Format the lines of the records below as a numbered list, leaving out any blank lines.

(Saved entries)
^^^^

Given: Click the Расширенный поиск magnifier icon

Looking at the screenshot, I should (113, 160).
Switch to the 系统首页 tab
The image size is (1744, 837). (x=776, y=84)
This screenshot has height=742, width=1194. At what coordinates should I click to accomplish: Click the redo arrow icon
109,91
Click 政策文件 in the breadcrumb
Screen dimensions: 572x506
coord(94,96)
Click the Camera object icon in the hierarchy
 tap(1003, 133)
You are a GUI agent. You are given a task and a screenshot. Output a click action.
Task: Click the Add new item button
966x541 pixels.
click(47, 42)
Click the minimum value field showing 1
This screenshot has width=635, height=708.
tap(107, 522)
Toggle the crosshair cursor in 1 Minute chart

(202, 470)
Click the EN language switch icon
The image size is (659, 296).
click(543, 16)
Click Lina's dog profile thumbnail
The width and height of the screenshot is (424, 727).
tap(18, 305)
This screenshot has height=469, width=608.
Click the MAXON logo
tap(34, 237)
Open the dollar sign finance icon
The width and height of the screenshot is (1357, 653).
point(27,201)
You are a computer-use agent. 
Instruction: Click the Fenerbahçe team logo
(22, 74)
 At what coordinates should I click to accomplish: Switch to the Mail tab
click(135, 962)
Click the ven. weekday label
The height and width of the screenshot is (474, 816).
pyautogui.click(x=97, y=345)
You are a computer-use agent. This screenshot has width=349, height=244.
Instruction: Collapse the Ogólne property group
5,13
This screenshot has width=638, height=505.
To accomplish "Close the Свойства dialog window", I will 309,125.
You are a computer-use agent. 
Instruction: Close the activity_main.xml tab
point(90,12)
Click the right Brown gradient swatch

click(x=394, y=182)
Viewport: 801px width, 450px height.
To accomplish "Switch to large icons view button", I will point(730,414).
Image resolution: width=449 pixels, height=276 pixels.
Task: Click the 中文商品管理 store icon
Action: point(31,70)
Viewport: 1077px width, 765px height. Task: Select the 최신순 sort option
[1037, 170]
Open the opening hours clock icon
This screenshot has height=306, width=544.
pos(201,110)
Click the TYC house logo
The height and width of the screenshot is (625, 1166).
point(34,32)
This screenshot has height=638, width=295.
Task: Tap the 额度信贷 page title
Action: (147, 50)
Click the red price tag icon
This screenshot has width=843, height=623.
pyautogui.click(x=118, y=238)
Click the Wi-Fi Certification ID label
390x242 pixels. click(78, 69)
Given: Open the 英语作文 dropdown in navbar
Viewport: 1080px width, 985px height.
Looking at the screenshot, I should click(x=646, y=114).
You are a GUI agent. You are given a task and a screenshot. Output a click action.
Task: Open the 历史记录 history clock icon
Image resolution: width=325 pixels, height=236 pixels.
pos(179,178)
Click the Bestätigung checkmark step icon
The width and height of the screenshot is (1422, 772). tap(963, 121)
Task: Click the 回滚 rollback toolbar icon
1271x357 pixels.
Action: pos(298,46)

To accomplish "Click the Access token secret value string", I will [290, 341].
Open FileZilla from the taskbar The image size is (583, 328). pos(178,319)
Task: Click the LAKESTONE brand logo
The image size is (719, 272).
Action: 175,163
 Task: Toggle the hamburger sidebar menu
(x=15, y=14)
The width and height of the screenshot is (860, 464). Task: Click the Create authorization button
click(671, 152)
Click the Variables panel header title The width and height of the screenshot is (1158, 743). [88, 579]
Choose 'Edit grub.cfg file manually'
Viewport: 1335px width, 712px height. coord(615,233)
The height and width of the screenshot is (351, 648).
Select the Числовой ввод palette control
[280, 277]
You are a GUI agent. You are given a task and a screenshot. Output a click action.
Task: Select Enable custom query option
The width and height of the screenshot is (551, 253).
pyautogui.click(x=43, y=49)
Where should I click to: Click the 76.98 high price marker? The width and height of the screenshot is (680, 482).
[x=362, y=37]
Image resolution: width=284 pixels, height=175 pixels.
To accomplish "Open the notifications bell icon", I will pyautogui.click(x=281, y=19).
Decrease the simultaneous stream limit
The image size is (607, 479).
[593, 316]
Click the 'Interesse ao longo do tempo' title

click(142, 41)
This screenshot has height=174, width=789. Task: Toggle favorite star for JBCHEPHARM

^^^^

[WRITTEN ANSWER]
1. Given: Click the Расширенный поиск magnifier icon
2. Looking at the screenshot, I should (113, 160).
3. Switch to the 系统首页 tab
4. The image size is (1744, 837). (x=776, y=84)
5. This screenshot has height=742, width=1194. At what coordinates should I click to accomplish: Click the redo arrow icon
6. 109,91
7. Click 政策文件 in the breadcrumb
8. Screen dimensions: 572x506
9. coord(94,96)
10. Click the Camera object icon in the hierarchy
11.  tap(1003, 133)
12. You are a GUI agent. You are given a task and a screenshot. Output a click action.
13. Task: Click the Add new item button
14. 966x541 pixels.
15. click(47, 42)
16. Click the minimum value field showing 1
17. This screenshot has width=635, height=708.
18. tap(107, 522)
19. Toggle the crosshair cursor in 1 Minute chart
20. (202, 470)
21. Click the EN language switch icon
22. The image size is (659, 296).
23. click(543, 16)
24. Click Lina's dog profile thumbnail
25. The width and height of the screenshot is (424, 727).
26. tap(18, 305)
27. This screenshot has height=469, width=608.
28. Click the MAXON logo
29. tap(34, 237)
30. Open the dollar sign finance icon
31. The width and height of the screenshot is (1357, 653).
32. point(27,201)
33. You are a computer-use agent. 
34. Instruction: Click the Fenerbahçe team logo
35. (22, 74)
36.  At what coordinates should I click to accomplish: Switch to the Mail tab
37. click(135, 962)
38. Click the ven. weekday label
39. The height and width of the screenshot is (474, 816).
40. pyautogui.click(x=97, y=345)
41. You are a computer-use agent. This screenshot has width=349, height=244.
42. Instruction: Collapse the Ogólne property group
43. 5,13
44. This screenshot has width=638, height=505.
45. To accomplish "Close the Свойства dialog window", I will 309,125.
46. You are a computer-use agent. 
47. Instruction: Close the activity_main.xml tab
48. point(90,12)
49. Click the right Brown gradient swatch
50. click(x=394, y=182)
51. Viewport: 801px width, 450px height.
52. To accomplish "Switch to large icons view button", I will point(730,414).
53. Image resolution: width=449 pixels, height=276 pixels.
54. Task: Click the 中文商品管理 store icon
55. Action: point(31,70)
56. Viewport: 1077px width, 765px height. Task: Select the 최신순 sort option
57. [1037, 170]
58. Open the opening hours clock icon
59. This screenshot has height=306, width=544.
60. pos(201,110)
61. Click the TYC house logo
62. The height and width of the screenshot is (625, 1166).
63. point(34,32)
64. This screenshot has height=638, width=295.
65. Task: Tap the 额度信贷 page title
66. Action: (147, 50)
67. Click the red price tag icon
68. This screenshot has width=843, height=623.
69. pyautogui.click(x=118, y=238)
70. Click the Wi-Fi Certification ID label
71. 390x242 pixels. click(78, 69)
72. Given: Open the 英语作文 dropdown in navbar
73. Viewport: 1080px width, 985px height.
74. Looking at the screenshot, I should click(x=646, y=114).
75. You are a GUI agent. You are given a task and a screenshot. Output a click action.
76. Task: Open the 历史记录 history clock icon
77. Image resolution: width=325 pixels, height=236 pixels.
78. pos(179,178)
79. Click the Bestätigung checkmark step icon
80. The width and height of the screenshot is (1422, 772). tap(963, 121)
81. Task: Click the 回滚 rollback toolbar icon
82. 1271x357 pixels.
83. Action: pos(298,46)
84. To accomplish "Click the Access token secret value string", I will [290, 341].
85. Open FileZilla from the taskbar The image size is (583, 328). pos(178,319)
86. Task: Click the LAKESTONE brand logo
87. The image size is (719, 272).
88. Action: 175,163
89.  Task: Toggle the hamburger sidebar menu
90. (x=15, y=14)
91. The width and height of the screenshot is (860, 464). Task: Click the Create authorization button
92. click(671, 152)
93. Click the Variables panel header title The width and height of the screenshot is (1158, 743). [88, 579]
94. Choose 'Edit grub.cfg file manually'
95. Viewport: 1335px width, 712px height. coord(615,233)
96. The height and width of the screenshot is (351, 648).
97. Select the Числовой ввод palette control
98. [280, 277]
99. You are a GUI agent. You are given a task and a screenshot. Output a click action.
100. Task: Select Enable custom query option
101. The width and height of the screenshot is (551, 253).
102. pyautogui.click(x=43, y=49)
103. Where should I click to: Click the 76.98 high price marker? The width and height of the screenshot is (680, 482).
104. [x=362, y=37]
105. Image resolution: width=284 pixels, height=175 pixels.
106. To accomplish "Open the notifications bell icon", I will pyautogui.click(x=281, y=19).
107. Decrease the simultaneous stream limit
108. The image size is (607, 479).
109. [593, 316]
110. Click the 'Interesse ao longo do tempo' title
111. click(142, 41)
112. This screenshot has height=174, width=789. Task: Toggle favorite star for JBCHEPHARM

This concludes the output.